Welcome to my bipolar at the moment.  Over indulging on alcohol with my medication at the levels they are is borderline suicidal.  Of course the real goal is to get off the meds altogether.   My not sane mind keeps telling my I am completely sane and would be better off without my meds.   The small sane part of me I've managed to carve out, at the moment is holding on.  Yet this isn't a battle I have managed to win ever.  

I was writing about this feeling this time last year, and have written in many journals about the absurdity of who I am.   Either I'm sick and need drugs, or I'm healthy and therefore can not blame my bad (manic) behavior on being sick.  

I actually tried that, pretending there was nothing odd about me.  That the occasional hallucination was indeed something that everyone experienced.  That loosening of my mind/voice filter was just me being more honest; and when that was bunked I simply said it was me being honest on a different level!  Hahaha, the joke in the end is always on my pathetic ass.

Truth is I am not a minor bipolar, when my manic passes through its superman phase, it turns me into something unrecognizable.  Without medicine to tamp it down, hallucinations become a daily visitor, in fact the world around me is molded to what my brain thinks it should be not the other way around.  This obviously causes problems, problems as an adult, I have do desire to return to.

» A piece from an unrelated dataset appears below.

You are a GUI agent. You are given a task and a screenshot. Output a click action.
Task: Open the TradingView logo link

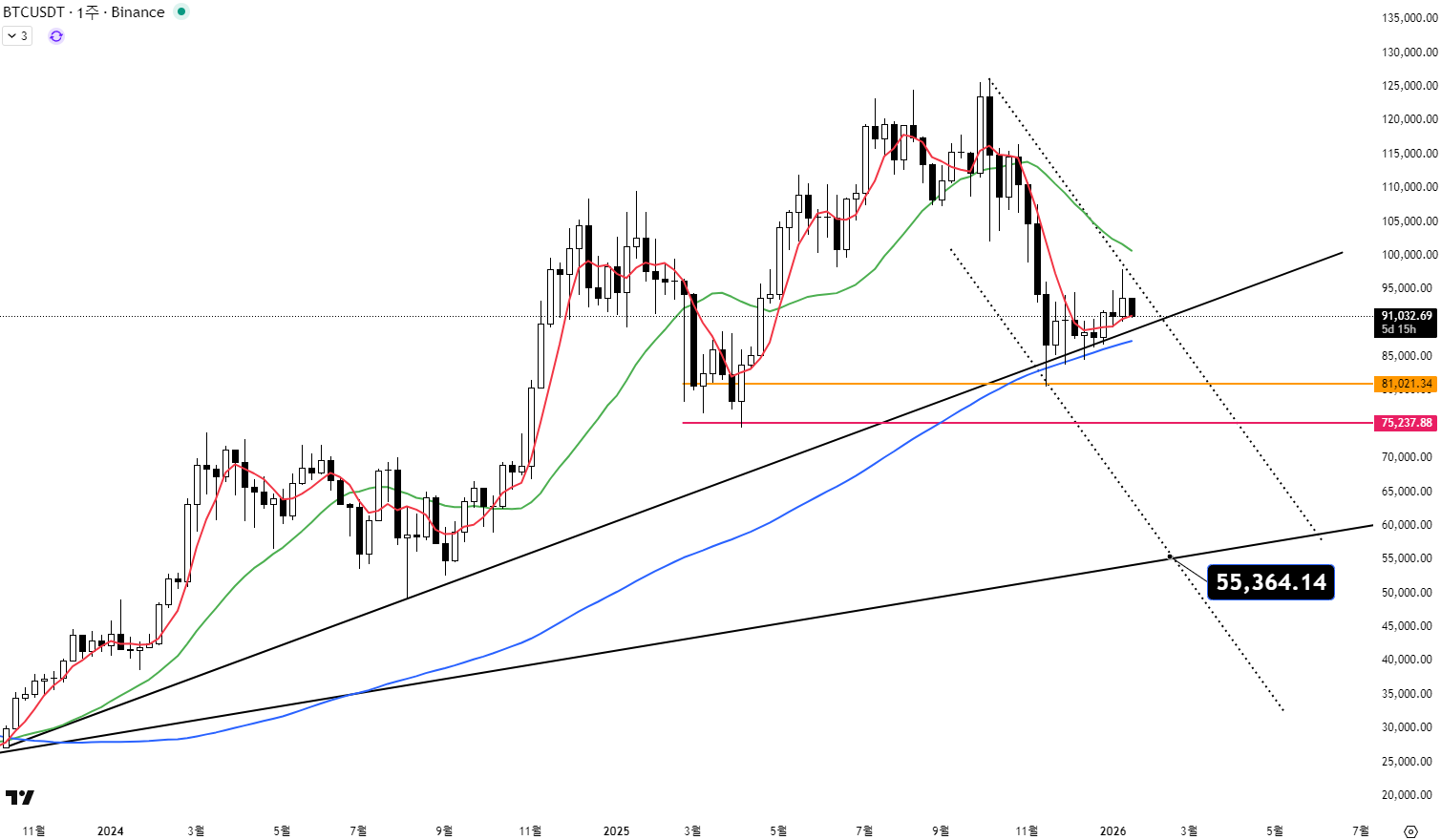[x=19, y=797]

I managed to take my medicine for 328 days last year!  That is a record since I started counting.  It is my goal to push that to a full year or at least 350.  Last year I was pretty good at hitting my goals.  I'm hoping to continue the pattern.  So far I'm down 7 days, my budget is in worse shape than it was last year at this time, so I'm in the hole.  It's gonna take some real work, austerity, and common sense to reach my goals. Common sense seems to always be the hardest for my bipolar brain to rap around.